● Text to read:

***

Jim Mattson Aug. 12, 2020, 6:32 p.m. UTC | #3
On Wed, Aug 12, 2020 at 8:00 AM Sean Christopherson
<sean.j.christopherson@intel.com> wrote:
>
> On Mon, Aug 10, 2020 at 05:05:36PM -0700, Jim Mattson wrote:
> > On Fri, Aug 7, 2020 at 1:47 AM Chenyi Qiang <chenyi.qiang@intel.com> wrote:
> > >
> > > PKS MSR passes through guest directly. Configure the MSR to match the
> > > L0/L1 settings so that nested VM runs PKS properly.
> > >
> > > Signed-off-by: Chenyi Qiang <chenyi.qiang@intel.com>
> > > ---
> > >  arch/x86/kvm/vmx/nested.c | 32 ++++++++++++++++++++++++++++++++
> > >  arch/x86/kvm/vmx/vmcs12.c |  2 ++
> > >  arch/x86/kvm/vmx/vmcs12.h |  6 +++++-
> > >  arch/x86/kvm/vmx/vmx.c    | 10 ++++++++++
> > >  arch/x86/kvm/vmx/vmx.h    |  1 +
> > >  5 files changed, 50 insertions(+), 1 deletion(-)
> > >
> > > diff --git a/arch/x86/kvm/vmx/nested.c b/arch/x86/kvm/vmx/nested.c
> > > index df2c2e733549..1f9823d21ecd 100644
> > > --- a/arch/x86/kvm/vmx/nested.c
> > > +++ b/arch/x86/kvm/vmx/nested.c
> > > @@ -647,6 +647,12 @@ static inline bool nested_vmx_prepare_msr_bitmap(struct kvm_vcpu *vcpu,
> > >                                         MSR_IA32_PRED_CMD,
> > >                                         MSR_TYPE_W);
> > >
> > > +       if (!msr_write_intercepted_l01(vcpu, MSR_IA32_PKRS))
> > > +               nested_vmx_disable_intercept_for_msr(
> > > +                                       msr_bitmap_l1, msr_bitmap_l0,
> > > +                                       MSR_IA32_PKRS,
> > > +                                       MSR_TYPE_R | MSR_TYPE_W);
> >
> > What if L1 intercepts only *reads* of MSR_IA32_PKRS?
>
> nested_vmx_disable_intercept_for_msr() handles merging L1's desires, the
> (MSR_TYPE_R | MSR_TYPE_W) param is effectively L0's desire for L2.

I should know better than to assume that a function in kvm actually
does anything like what its name implies, but I never seem to learn.
:-(

Thanks!
Chenyi Qiang Aug. 13, 2020, 4:52 a.m. UTC | #4
On 8/11/2020 8:05 AM, Jim Mattson wrote:
> On Fri, Aug 7, 2020 at 1:47 AM Chenyi Qiang <chenyi.qiang@intel.com> wrote:
>>
>> PKS MSR passes through guest directly. Configure the MSR to match the
>> L0/L1 settings so that nested VM runs PKS properly.

***

● Data excerpt:
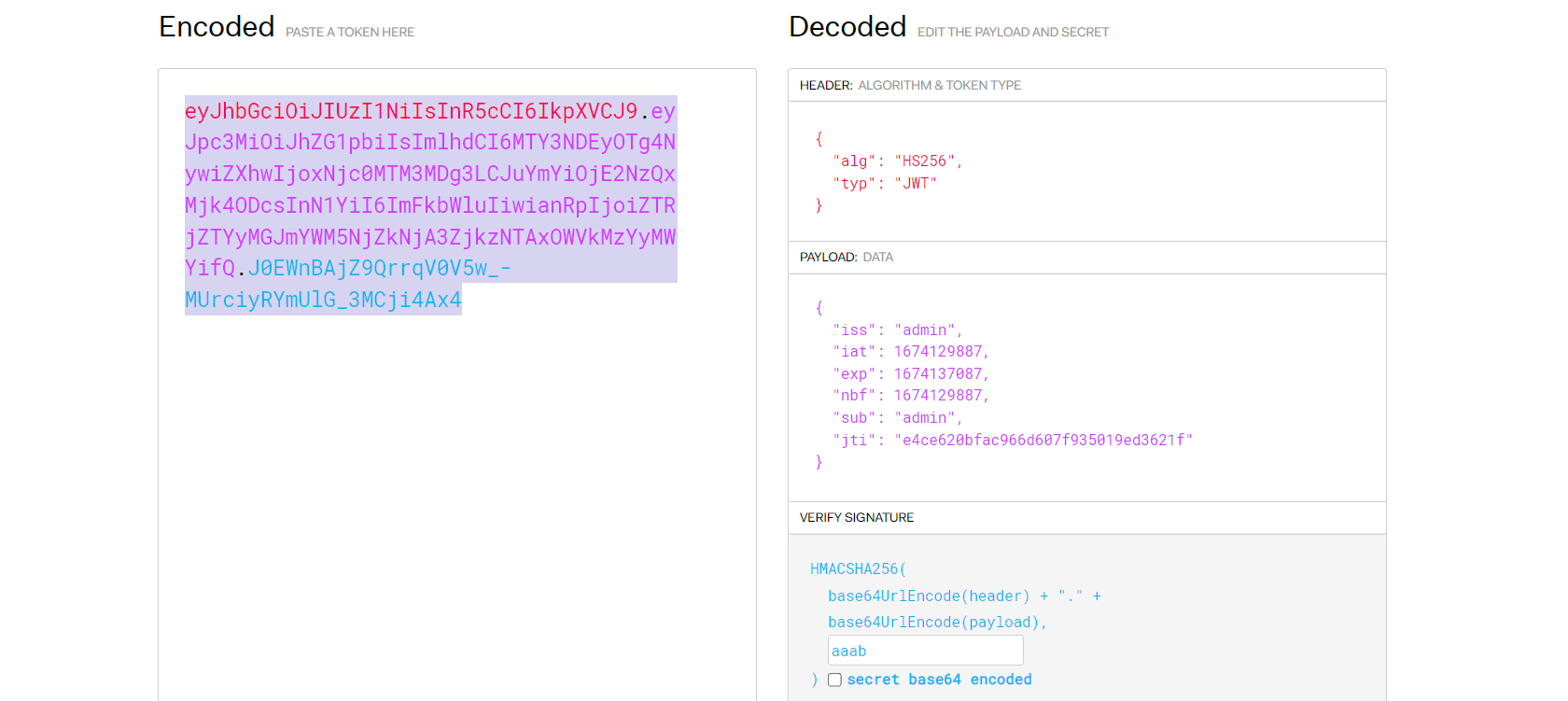Image resolution: width=1568 pixels, height=701 pixels.
Task: Click the PAYLOAD: Data section label
Action: click(x=846, y=257)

***

● Work to complete:
1. Answer these questions from the mailing-list thread on the PKS MSR patch, one line each:
(a) How many files does the patch change, and how many insertions and deletions does it make?
(b) According to Sean Christopherson, what does the (MSR_TYPE_R | MSR_TYPE_W) parameter effectively express?
(c) On what date and at what time (UTC) did Chenyi Qiang post reply #4?
2. Please list every file path that the diffstat in the PKS MSR patch thread shows as changed.
3. Resume the mailing-list thread about the PKS MSR patch, starting right after its last line.

● Replies:
1.
(a) 5 files, with 50 insertions and 1 deletion.
(b) L0's desire for L2.
(c) Aug. 13, 2020, at 4:52 a.m. UTC.

2.
arch/x86/kvm/vmx/nested.c
arch/x86/kvm/vmx/vmcs12.c
arch/x86/kvm/vmx/vmcs12.h
arch/x86/kvm/vmx/vmx.c
arch/x86/kvm/vmx/vmx.h

3.
>>
>> Signed-off-by: Chenyi Qiang <chenyi.qiang@intel.com>
>> ---
>>   arch/x86/kvm/vmx/nested.c | 32 ++++++++++++++++++++++++++++++++
>>   arch/x86/kvm/vmx/vmcs12.c |  2 ++
>>   arch/x86/kvm/vmx/vmcs12.h |  6 +++++-
>>   arch/x86/kvm/vmx/vmx.c    | 10 ++++++++++
>>   arch/x86/kvm/vmx/vmx.h    |  1 +
>>   5 files changed, 50 insertions(+), 1 deletion(-)
>>
>> diff --git a/arch/x86/kvm/vmx/nested.c b/arch/x86/kvm/vmx/nested.c
>> index df2c2e733549..1f9823d21ecd 100644
>> --- a/arch/x86/kvm/vmx/nested.c
>> +++ b/arch/x86/kvm/vmx/nested.c
>> @@ -647,6 +647,12 @@ static inline bool nested_vmx_prepare_msr_bitmap(struct kvm_vcpu *vcpu,
>>                                          MSR_IA32_PRED_CMD,
>>                                          MSR_TYPE_W);
>>
>> +       if (!msr_write_intercepted_l01(vcpu, MSR_IA32_PKRS))
>> +               nested_vmx_disable_intercept_for_msr(
>> +                                       msr_bitmap_l1, msr_bitmap_l0,
>> +                                       MSR_IA32_PKRS,
>> +                                       MSR_TYPE_R | MSR_TYPE_W);
> 
> What if L1 intercepts only *reads* of MSR_IA32_PKRS?
> 
>>          kvm_vcpu_unmap(vcpu, &to_vmx(vcpu)->nested.msr_bitmap_map, false);
>>
>>          return true;
> 
>> @@ -2509,6 +2519,11 @@ static int prepare_vmcs02(struct kvm_vcpu *vcpu, struct vmcs12 *vmcs12,
>>          if (kvm_mpx_supported() && (!vmx->nested.nested_run_pending ||
>>              !(vmcs12->vm_entry_controls & VM_ENTRY_LOAD_BNDCFGS)))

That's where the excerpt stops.